Chadian politician and women's rights promotor

Lydie Beassemda (born c. 1967) is a Chadian politician. Since 2 May 2021, she has been Minister of Higher Education and Research under Chad's Transitional Military Council. A campaigner for women's rights since 2005, she turned to politics in 2016 as a leading member of the Party for Democracy and Full Independence (PDI) founded by her father and headed the party following her father's death in 2018. Following government reforms, in May 2018 Beassemda was appointed Minister of Production, Irrigation and Agricultural Equipment. In March 2021, she became the first woman to stand as a presidential candidate in Chad when she participated in the 2021 elections but received only 3.16% of the votes. A military council took power on 20 April 2021 following the death of President Idriss Déby who had been elected president.

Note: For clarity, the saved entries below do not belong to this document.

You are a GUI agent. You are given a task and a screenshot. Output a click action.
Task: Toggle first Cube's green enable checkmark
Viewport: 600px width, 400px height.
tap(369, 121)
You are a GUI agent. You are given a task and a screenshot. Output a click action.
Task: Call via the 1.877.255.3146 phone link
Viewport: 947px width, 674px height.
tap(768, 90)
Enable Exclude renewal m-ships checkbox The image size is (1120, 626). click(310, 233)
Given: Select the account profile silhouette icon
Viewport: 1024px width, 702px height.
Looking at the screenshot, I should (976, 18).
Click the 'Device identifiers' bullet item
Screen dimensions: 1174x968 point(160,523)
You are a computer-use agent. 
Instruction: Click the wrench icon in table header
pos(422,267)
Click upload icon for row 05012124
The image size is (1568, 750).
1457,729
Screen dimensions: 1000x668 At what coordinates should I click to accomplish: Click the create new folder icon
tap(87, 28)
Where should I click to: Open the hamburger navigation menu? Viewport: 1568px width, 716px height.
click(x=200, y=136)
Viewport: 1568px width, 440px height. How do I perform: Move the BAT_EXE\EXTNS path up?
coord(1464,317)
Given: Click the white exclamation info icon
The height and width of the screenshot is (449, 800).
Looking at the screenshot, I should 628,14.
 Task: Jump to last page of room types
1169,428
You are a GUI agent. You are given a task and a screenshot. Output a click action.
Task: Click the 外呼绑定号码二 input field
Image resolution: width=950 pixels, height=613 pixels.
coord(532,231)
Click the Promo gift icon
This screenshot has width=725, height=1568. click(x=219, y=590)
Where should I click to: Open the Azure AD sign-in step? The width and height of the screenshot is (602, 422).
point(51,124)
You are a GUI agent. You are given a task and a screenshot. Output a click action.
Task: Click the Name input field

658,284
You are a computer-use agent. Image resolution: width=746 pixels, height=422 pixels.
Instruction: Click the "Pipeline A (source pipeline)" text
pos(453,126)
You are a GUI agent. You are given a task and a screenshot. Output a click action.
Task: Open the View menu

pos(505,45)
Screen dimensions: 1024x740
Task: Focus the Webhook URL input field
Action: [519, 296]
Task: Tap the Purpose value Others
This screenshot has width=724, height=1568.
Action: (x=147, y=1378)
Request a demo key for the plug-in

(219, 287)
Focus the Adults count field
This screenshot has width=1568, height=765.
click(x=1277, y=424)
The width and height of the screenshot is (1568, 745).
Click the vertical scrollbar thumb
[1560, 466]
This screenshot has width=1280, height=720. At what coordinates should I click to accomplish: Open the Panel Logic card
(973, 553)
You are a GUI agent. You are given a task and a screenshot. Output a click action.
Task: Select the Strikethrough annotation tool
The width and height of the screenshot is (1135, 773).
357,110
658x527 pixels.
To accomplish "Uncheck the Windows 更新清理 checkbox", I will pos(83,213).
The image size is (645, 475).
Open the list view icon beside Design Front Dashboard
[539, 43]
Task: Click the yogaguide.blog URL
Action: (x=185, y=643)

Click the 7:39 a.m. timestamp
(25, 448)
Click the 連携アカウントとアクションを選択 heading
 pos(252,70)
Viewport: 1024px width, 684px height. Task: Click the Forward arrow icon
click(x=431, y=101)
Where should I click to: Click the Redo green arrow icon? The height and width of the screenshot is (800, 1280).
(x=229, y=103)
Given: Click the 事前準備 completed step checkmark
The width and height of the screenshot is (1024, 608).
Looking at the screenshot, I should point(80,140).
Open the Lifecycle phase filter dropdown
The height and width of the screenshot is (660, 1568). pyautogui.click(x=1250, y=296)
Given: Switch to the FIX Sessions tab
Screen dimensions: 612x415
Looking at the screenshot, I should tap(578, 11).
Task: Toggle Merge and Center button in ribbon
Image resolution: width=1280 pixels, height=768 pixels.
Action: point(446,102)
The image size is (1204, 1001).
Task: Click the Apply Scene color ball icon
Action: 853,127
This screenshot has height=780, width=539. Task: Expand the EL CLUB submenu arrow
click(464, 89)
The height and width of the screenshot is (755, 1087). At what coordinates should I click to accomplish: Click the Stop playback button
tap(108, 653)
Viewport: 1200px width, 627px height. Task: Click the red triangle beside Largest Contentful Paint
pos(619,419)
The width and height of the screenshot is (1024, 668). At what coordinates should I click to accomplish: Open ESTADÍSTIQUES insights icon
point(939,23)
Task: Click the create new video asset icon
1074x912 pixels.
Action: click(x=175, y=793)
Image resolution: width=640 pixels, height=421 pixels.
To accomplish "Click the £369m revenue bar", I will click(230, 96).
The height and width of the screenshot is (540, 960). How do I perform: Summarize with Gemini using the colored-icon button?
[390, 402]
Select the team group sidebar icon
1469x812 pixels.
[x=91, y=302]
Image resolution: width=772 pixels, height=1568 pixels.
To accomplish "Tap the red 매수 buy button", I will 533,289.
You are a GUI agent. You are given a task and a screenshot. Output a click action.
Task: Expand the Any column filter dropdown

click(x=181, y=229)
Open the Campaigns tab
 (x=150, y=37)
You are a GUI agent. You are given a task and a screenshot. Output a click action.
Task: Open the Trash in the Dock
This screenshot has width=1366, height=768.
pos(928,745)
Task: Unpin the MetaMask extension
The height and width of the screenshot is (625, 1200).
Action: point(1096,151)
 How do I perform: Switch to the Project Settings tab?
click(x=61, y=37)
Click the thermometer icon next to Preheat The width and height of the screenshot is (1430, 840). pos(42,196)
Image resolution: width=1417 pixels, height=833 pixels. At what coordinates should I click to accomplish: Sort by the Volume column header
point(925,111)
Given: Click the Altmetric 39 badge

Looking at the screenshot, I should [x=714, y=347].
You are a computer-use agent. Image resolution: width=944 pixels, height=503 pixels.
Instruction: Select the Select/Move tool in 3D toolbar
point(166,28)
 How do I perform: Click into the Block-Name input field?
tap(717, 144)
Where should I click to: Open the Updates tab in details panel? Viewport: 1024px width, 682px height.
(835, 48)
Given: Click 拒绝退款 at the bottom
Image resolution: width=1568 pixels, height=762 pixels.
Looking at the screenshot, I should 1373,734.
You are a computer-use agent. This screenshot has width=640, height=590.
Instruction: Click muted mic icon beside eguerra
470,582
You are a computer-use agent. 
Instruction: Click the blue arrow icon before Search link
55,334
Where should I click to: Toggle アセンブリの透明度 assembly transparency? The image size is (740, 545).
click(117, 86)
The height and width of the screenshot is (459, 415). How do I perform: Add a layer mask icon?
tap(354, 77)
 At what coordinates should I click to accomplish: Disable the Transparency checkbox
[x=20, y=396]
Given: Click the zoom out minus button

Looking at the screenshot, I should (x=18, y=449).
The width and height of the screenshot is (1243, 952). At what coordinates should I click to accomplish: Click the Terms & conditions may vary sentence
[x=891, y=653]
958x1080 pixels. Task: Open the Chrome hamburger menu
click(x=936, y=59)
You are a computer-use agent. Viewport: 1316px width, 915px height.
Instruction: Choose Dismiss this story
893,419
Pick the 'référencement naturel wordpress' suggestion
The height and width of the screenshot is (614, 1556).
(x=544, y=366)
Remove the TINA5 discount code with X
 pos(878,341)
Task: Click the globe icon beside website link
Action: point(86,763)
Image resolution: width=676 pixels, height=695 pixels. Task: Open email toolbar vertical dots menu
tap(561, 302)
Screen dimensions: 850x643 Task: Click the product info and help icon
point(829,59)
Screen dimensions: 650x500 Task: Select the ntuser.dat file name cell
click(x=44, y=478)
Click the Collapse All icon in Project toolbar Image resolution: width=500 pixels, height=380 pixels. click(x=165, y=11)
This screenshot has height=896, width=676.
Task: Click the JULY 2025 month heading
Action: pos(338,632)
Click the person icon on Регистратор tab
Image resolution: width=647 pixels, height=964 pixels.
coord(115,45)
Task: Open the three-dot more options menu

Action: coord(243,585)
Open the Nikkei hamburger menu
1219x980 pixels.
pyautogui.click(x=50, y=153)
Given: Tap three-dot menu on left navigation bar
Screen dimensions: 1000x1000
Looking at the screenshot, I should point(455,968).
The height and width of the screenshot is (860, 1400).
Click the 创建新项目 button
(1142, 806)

==Early life and education==
Born in the late 1960s in N'Djamena, Lydie Beassemda was the third of seven children in the family of Beassemda Djebaret Julien (1950–2016) who was also active in Chadian politics. After passing the baccalauréat in 1989, she studied biology, graduating from the University of N'Djamena (1994) and earning a master's degree in Nigeria's Abdou Moumouni University (1996). She later continued her studies in Canada, receiving two DESS diplomas (degrees for in-depth studies) in food production and in development planning from the Université du Québec à Montréal in 2009.

==Career==
In October 1998, Beassemda was employed as a technician at Chad's Nutrition and Food Technology Centre. From 2001 to 2005, she was involved in the collaborative research project between Chad and Cameroon on oil exploitation (Gramp/TC). She then became increasingly interested in women's rights. In 2004, she founded Mudesoft in support of women's professional development, she became a coordinator at the Swissaid Foundation (2005–2010), a liaison officer for the Women's Associations' Information and Liaison Group Celiaf from 2007 and a founding member of Caid (Caisse d’appui aux initiatives de développement) in 2009. She also participated in the Oxfam Intermon women's rights programme (2009–2010).

Beassemia was a candidate in the third district of N'Djamena for the legislative elections in 2011 and the municipal elections in 2012. In 2014, she was appointed national secretary of the PDI party founded by her father. In 2016, she coordinated her father's election campaign and headed the party after his death in August 2018. Following the Chadian government reforms, in May 2018 she was appointed Minister of Production, Irrigation and Agricultural Equipment. In March 2021, she became the first woman to stand as a candidate in Chadian presidential elections but received only 3.16% of the votes.

Since 2 May 2021, Lydie Beassemda has been the Chadian Minister of Higher Education and Research under the Transitional Military Council.